La critique n’est pas nouvelle : le “white saviorism” prospère dans ces interstices où l’on confond aide et mise en scène. On confère à des passant·es un rôle qui devrait appartenir à des professionnel·les du pays—enseignant·es, éducateur·rices, travailleurs sociaux—ou, pire, on expose des publics vulnérables à notre désir d’“utilité” instantanée. Les articles et tribunes le rappellent : quand l’étranger s’installe au centre de l’histoire, on efface l’agence des personnes concernées, on leur retire le pouvoir du récit et de l’action. Et souvent, l’impact promis s’éteint sitôt notre avion décollé.

De l’autre côté du miroir, le nomadisme digital a ses angles morts. Nos salaires convertis en monnaies locales pèsent sur les loyers ; nos cafés préférés deviennent des signes avant-coureurs de gentrification. On occupe des espaces pensés pour des habitantes et des habitants qui n’ont pas notre mobilité ni notre pouvoir d’achat. Les villes en Amérique latine, en Asie, en Europe du Sud le ressentent déjà : des quartiers entiers changent de visage pour répondre à nos besoins temporaires. Nommer cette réalité ne revient pas à culpabiliser chaque individu, mais à demander : que laissons-nous derrière nous quand nous partons ?

Alors, que faire à la place ? D’abord ralentir. Refuser les missions “à sensation” qui nous placent au centre et privilégier les demandes formulées par des équipes locales avec un cadre clair. S’interdire d’enseigner ce pour quoi on n’est pas formé·e—prof de français ne s’improvise pas parce qu’on parle français. Travailler à distance quand c’est possible, pour limiter l’empreinte et la tentation de “tenir la main” trop longtemps. Et surtout, documenter ce qu’on fait : un livrable sans mode d’emploi n’est pas un héritage, c’est une promesse vide.

Ensuite, reconnaître la valeur du “pas de côté”. On ne vient pas “donner une voix” ; on vient parfois apprendre à se taire, à faciliter la circulation d’outils existants, à renforcer un système qui fonctionnait déjà—il manquait peut-être un site, une page don, une identité plus lisible. L’héroïsme se mesure mal à l’applaudimètre ; il se mesure à l’autonomie de celles et ceux qui restent.

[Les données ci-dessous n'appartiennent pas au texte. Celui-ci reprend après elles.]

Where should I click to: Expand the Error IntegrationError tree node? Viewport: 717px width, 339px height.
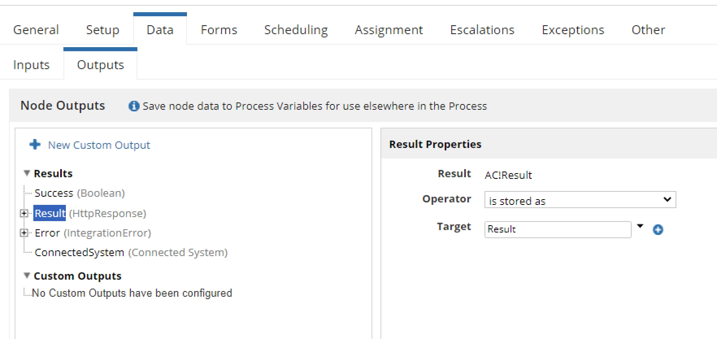click(x=24, y=233)
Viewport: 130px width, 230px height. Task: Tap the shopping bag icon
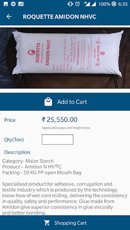48,101
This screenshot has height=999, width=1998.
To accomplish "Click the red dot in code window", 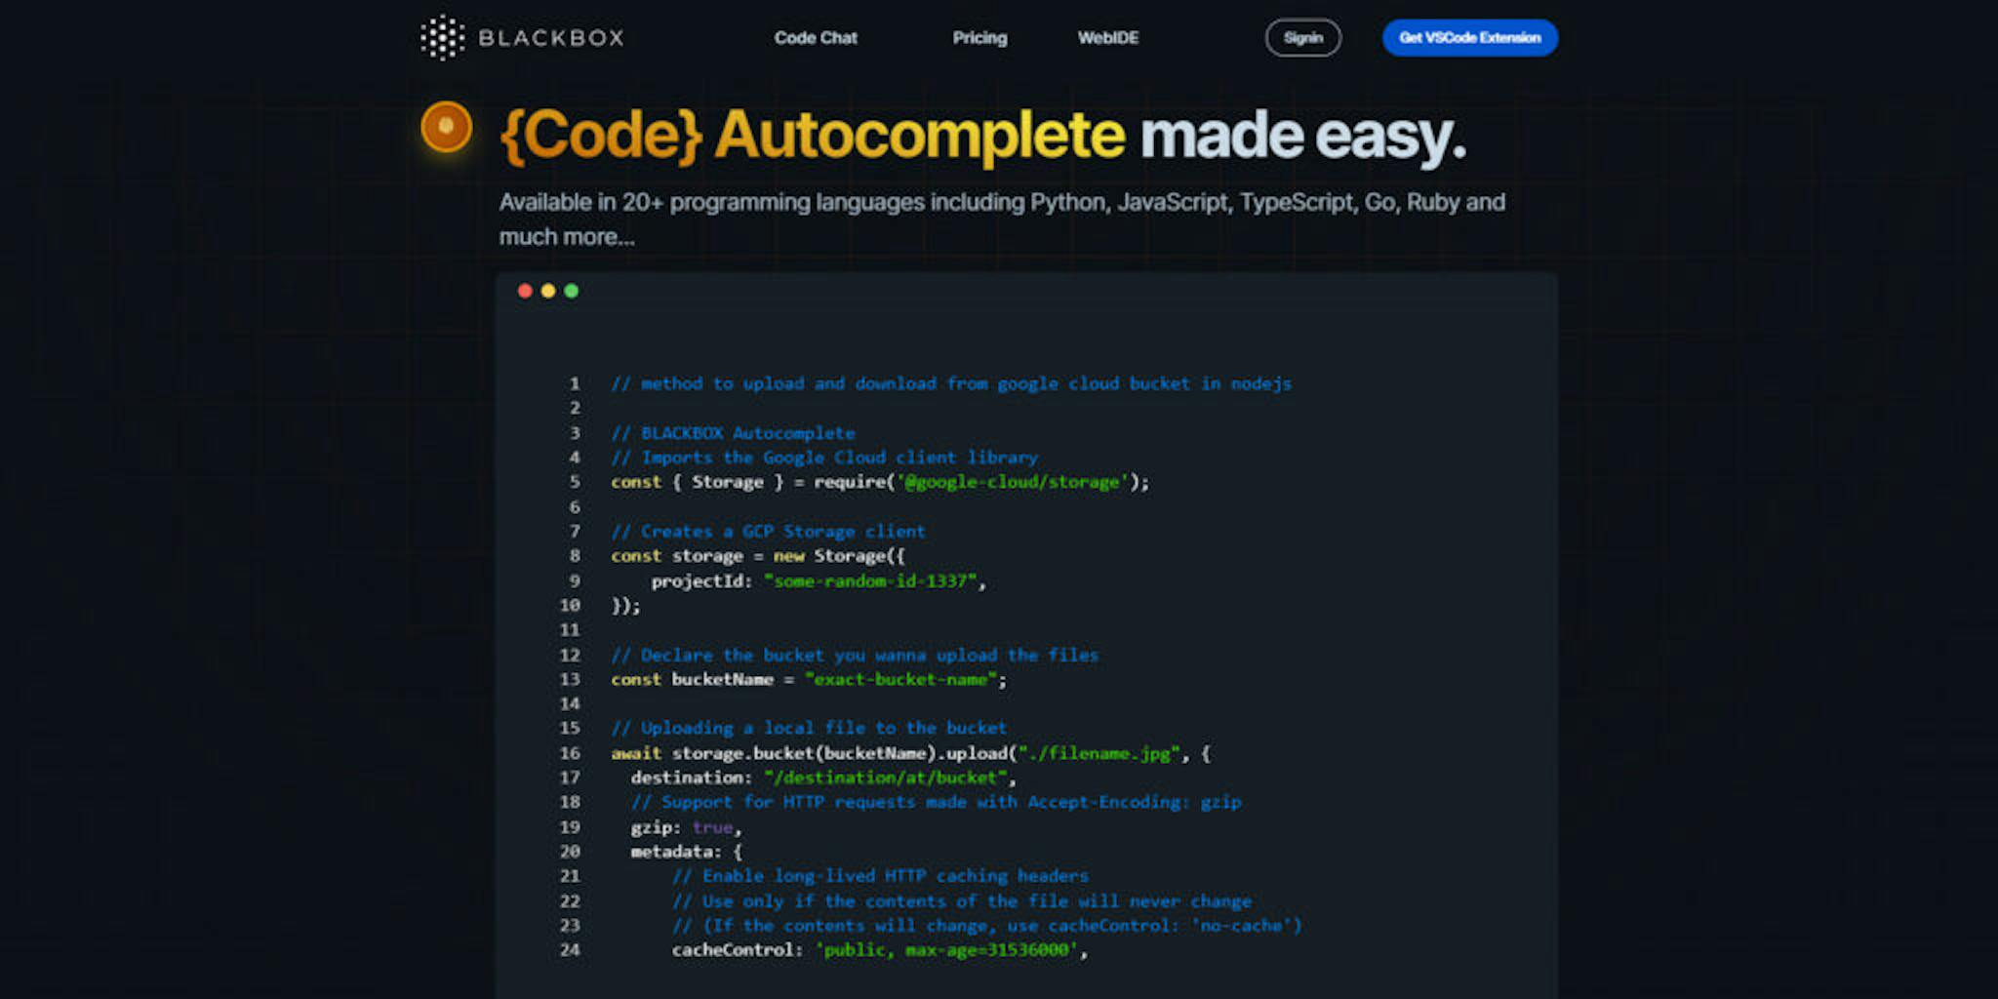I will pyautogui.click(x=525, y=291).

Nomad Impact est ma tentative de cohérence. Je choisis des missions où je peux être utile sans m’installer au cœur du tableau. Je privilégie le sobre, le transmissible, le local-led. Je n’ai pas de solution miracle, mais j’ai une discipline : écouter, produire, transmettre. C’est moins photogénique qu’un “avant/après” exotique, mais c’est exactement ce dont on manque : des outils qui tiennent quand la story est finie.